Your choice of structure hinges on factors such as your business’s nature, the number of owners, liability concerns, and tax ramifications.
Below is a straightforward overview of how a Corporate or Company business structure operates in Australia.
What is a Company
A corporation is an independent legal entity registered with the Australian Securities and Investments Commission (ASIC). It provides limited liability to its shareholders, safeguarding their personal assets from business debts or liabilities. Governed by the Corporations Act 2001, companies are obligated to adhere to a range of reporting and regulatory standards.
Ownership
In a private company, ownership is determined by its shareholders, who can be individuals, other companies, or trusts holding shares in the company. Ownership is contingent upon the number and type of shares held by each shareholder, and it may evolve over time through share transactions or the issuance of new shares.
Companies offer a flexible structure for introducing new business partners or shareholders, especially when these individuals are not directly related to the company’s founders.
Shares may be issued with various “Classes,” defining shareholders’ rights. For instance, certain share classes grant dividend access but not voting privileges.
Responsibility
The primary responsibility for a company rests with its director(s). They are tasked with making decisions on behalf of the company while prioritizing its best interests, even if these interests conflict with personal agendas. Directors bear the legal responsibility for the company’s actions and adherence to regulations.
If directors operate outside the scope of the Corporations Act, such as knowingly incurring debts the company cannot repay (i.e., trading while insolvent), they can be held personally accountable for these debts. Likewise, directors may also face personal liability for certain tax obligations like GST, PAYGW, and Superannuation Guarantee.
Hence, it’s crucial for directors to stay informed about the company’s financial status and performance at all times.
Even if someone isn’t officially appointed as a director but acts in a directorial capacity, such as providing directives to appointed directors, they may be deemed a ‘shadow director’ and be subject to the same duties and liabilities as an official director.
How a company structure is taxed in Australia
Most small businesses operating as companies in Australia fall under the category of ‘base rate entities’, subject to a tax rate of 25%. Conversely, larger listed companies or those primarily engaged in investments typically face a tax rate of 30%.
Taxable Income: A company’s taxable income is determined by subtracting allowable deductions from its assessable income.

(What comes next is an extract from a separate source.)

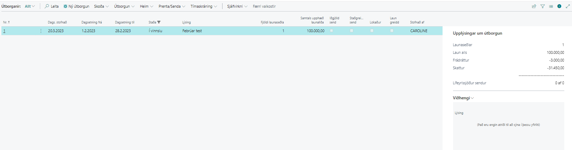Click the share page icon
This screenshot has width=572, height=150.
point(534,6)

Assessable income encompasses revenue from business operations, investments, and other sources, while deductions include expenses related to running the business.
Capital Gains Tax: Companies are liable for capital gains tax (CGT) upon disposing of assets. The net capital gain is incorporated into the company’s assessable income and taxed at the applicable company tax rate. Unlike individuals and trusts, companies do not receive a discount on capital gains.

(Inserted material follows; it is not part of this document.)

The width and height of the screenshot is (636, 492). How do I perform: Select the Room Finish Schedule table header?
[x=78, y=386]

How can you access the funds from a company structure
When operating your business through a company, it’s crucial to remember that the company’s resources are distinct from your own.

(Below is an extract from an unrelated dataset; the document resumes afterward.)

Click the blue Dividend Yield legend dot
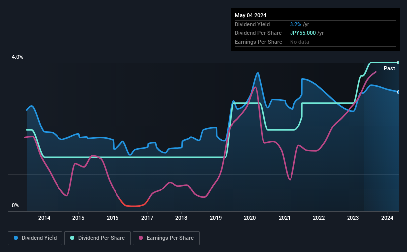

Accessing funds from a company can be done through several methods:
- Salary or Wages: You can receive a salary as an employee of the company. This is a common approach for company owners or directors to compensate themselves for their contributions to the business.
- Dividends: As a shareholder of the company, you may opt to receive funds through dividends. Dividends are payments disbursed from the company’s profits to its shareholders. The decision to declare and distribute dividends is made by the company’s directors, contingent upon available profits, cash flow, and any legal constraints. Dividends can be franked or unfranked.
- Shareholder Loans: Shareholders have the option to withdraw money from the company through a loan agreement. Such agreements outline the loan terms, minimum repayment amounts, interest rates, and other pertinent details. To mitigate additional taxation, the terms and interest requirements of these loans must comply with relevant tax legislation.
Ongoing obligations of a company business structure
Running a company entails various obligations, including:
- Compliance with the Corporations Act: Companies must adhere to the regulations outlined in the Corporations Act, which governs their operations and responsibilities.
- Maintenance of Accounts and Financial Records: Companies are required to maintain accurate financial records, which must be retained for a minimum of seven years.
- Ensuring Accuracy of ASIC Information: It’s essential to ensure that the information provided to the Australian Securities and Investments Commission (ASIC) is accurate at all times. Any updates or changes must be reported within specified timeframes, typically within 28 days.
- Payment of Annual ASIC Registration Fee: Companies are obligated to pay an annual registration fee to ASIC to maintain their registration and legal status.